The movie played a few festivals but I don't think it ever got a theatrical release.

From the one scene I saw I noticed that movie directors rarely follow Leonard's advice to not draw attention to themselves. Of course, movie audiences seem to love that stuff, so I guess in movies it's, "If it feels like moviemaking leave it in."

November 28, 2013  
Blogger Peter Rozovsky said...

Can you believe these screwy Americans, celebrating Thanksgiving when it's so damned cold outside?

Interesting you should comment, as I was thinking of invoking Tumblin' Dice and Black Rock in this discussion. Like Freaky Deaky they give either an afterlife or a parallel view of a turbulent era, a view that does not generally turn up in pop-culture depictions.

I wonder why the movie never got a theatrical release. It's surely better than lots of movies that did.

What scene did you see? Movie makers, especially these days, leave things in if they feel like moviemaking. But I'm wary of Leonard's dictum that if it feels like writing, take it out, because nothing feels more like writing than Leonard's style, at least in his crime stories. And there's nothing wrong with that. How is it not like writing, for example, to omit an and, the way Leonard often does? Here's a one-sentence imitation that sounds like writing, ELmore Leonard-style: "He reached for the pizza box, said, `Grab a slice.'" Whenever I read a sentence in a crime story that omits a conjunction, I know I am either reading something by one of the Black Mask boys, or else by Leonard or an author influenced by him.

November 28, 2013  
Blogger John McFetridge said...

The scene was in a parking garage and there were a lot of clever camera moves. Now that you mention it, I can't decide if the moves are the filmic equivalent to leaving out the and or not.

I think the Leonardisms are trying to sound like the characters speaking rather than a writer. What Leonard does that rarely gets discussed is extend this beyond the dialogue.

November 29, 2013  
Blogger Dana King said...

Peter, I never knew the movie had been made. Going to Netflix soon as I finish this comment.

I agree with both of you to an extent about Leonard's style. Few writers are as easy to identify from a brief excerpt, but it's largely because he extends his dialog style into narration. Makes the scene read as if we're reading the POV character's mind.

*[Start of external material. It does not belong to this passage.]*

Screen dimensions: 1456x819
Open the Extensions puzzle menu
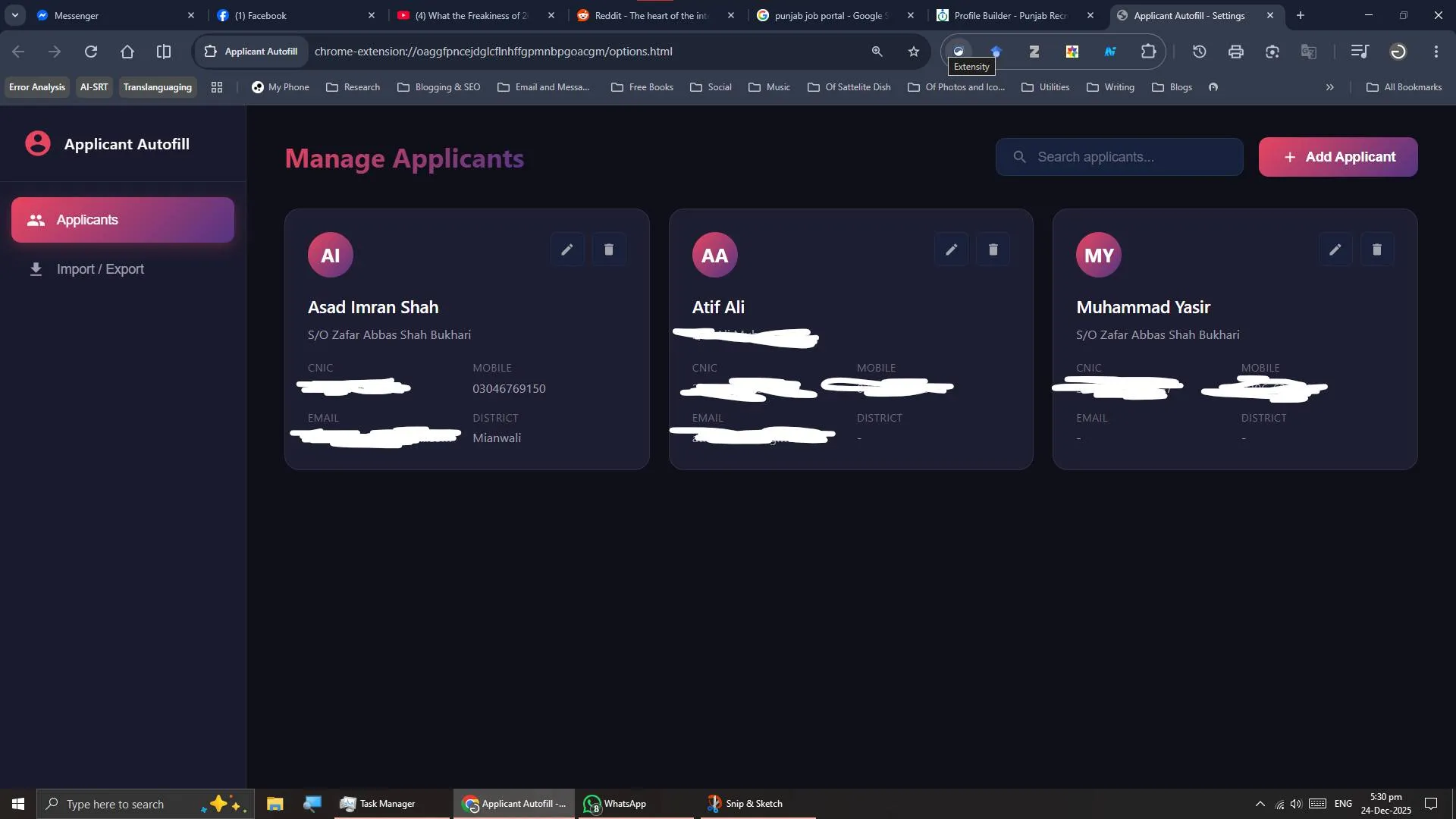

I'm pre-disposed to like this kind of thing, as Western Pennsylvanians are apt to leave out conjunctions in conversation, as well as any form of the verb "to be." Our grass never needs to be cut; it need cut.

November 29, 2013  
Blogger Peter Rozovsky said...

Dana, I'm curious to learn hardcore Leonardites' reaction to the movie. I've read less of his work than his real fans have, and I thought the movie was pretty good, not going too far toward turning the story into slapstick.

"Needs cut" sounds weird, but I like the idea of omitting forms of "to be." One of the most frequent corrections I make to reporters' stories is changing, say, "Lawmakers will be working on the bill next month" to "Lawmakers will work on the bill next month." A good copy editor, and a good writers, and, apparently, a person from Western Pennsylvania will always answer "the latter" to Hamlet's famous question.

Dana and John: I noted what I think is an example of Leonard extending his dialogue style to narration in a post I made some time back about Riding the Rap.

November 29, 2013  
Blogger Peter Rozovsky said...

John: That scene is the only one can remember that was altered significantly from the novel. In the book, the scene happens in an alley behind a building, I think.

John, I was just going to say that Leonard extends that style well beyond dialogue, to dialogue tags and narration.